Ces deux analyses peuvent être divisées en quatre étapes. La première est la combustion, ou conversion thermale, de l’échantillon, à l’aide d’un analyseur élémentaire, suivie de l’introduction des gaz résultants dans la source d’ions du spectromètre de masse. Troisièmement, le gaz est ionisé par la source d'ions, donc la séparation et la détection des ions dans le spectromètre de masse permettent d’acquérir les données nécessaires à l’analyse EA-IRMS. La quatrième étape consiste à traiter les données brutes provenant du spectromètre de masse pour obtenir des valeurs de rapports isotopiques. Ces analyses peuvent être effectuées sur des échantillons solides et sur des liquides non volatils à l’aide d’un analyseur élémentaire utilisant des capsules d’argent ou d’étain, tandis que les liquides avec de faibles viscosités peuvent être injectés en utilisant un système d’injection[4].

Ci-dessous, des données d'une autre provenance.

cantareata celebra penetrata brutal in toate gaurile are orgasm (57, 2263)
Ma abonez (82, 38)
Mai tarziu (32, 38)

Pour l’analyse du carbone et de l’azote, l’échantillon est premièrement passé dans un réacteur de combustion, puis dans un réacteur de réduction, suivi par un système pour éliminer l’eau des gaz produits et parfois par une colonne de chromatographie gazeuse pour séparer le CO2 et le N2 résultant. La combustion se produit dans un réacteur en quartz sous atmosphère de O2 pour transformer les molécules organiques en CO2, en NOx et en H2O. Ce réacteur contient habituellement aussi du Cr2O3 et du Cr3O4 + Ag pour lier les souffres et les halogènes, mais plusieurs variations de réactifs peuvent être utilisés pour des applications spécifiques. Le réacteur à combustion est généralement à des températures entre 900 et 1 050 °C, mais la combustion des capsules d’étain peut augmenter la température de la capsule jusqu’à 1 800 °C. Étant donné la formation de cendres et de résidus résultants de la combustion de l’échantillon et de la capsule d’étain, il est recommandé d’utiliser un creuset en quartz que l’on remplace chaque 50 à 150 échantillons pour éviter de salir l’appareil. Le réacteur de réduction en quartz à 650 °C contient généralement du cuivre de haute pureté pour réduire les NOx, l’oxygène en excès et le N2, mais des variations de températures et de réducteur peuvent être faites pour des applications spécifiques[1].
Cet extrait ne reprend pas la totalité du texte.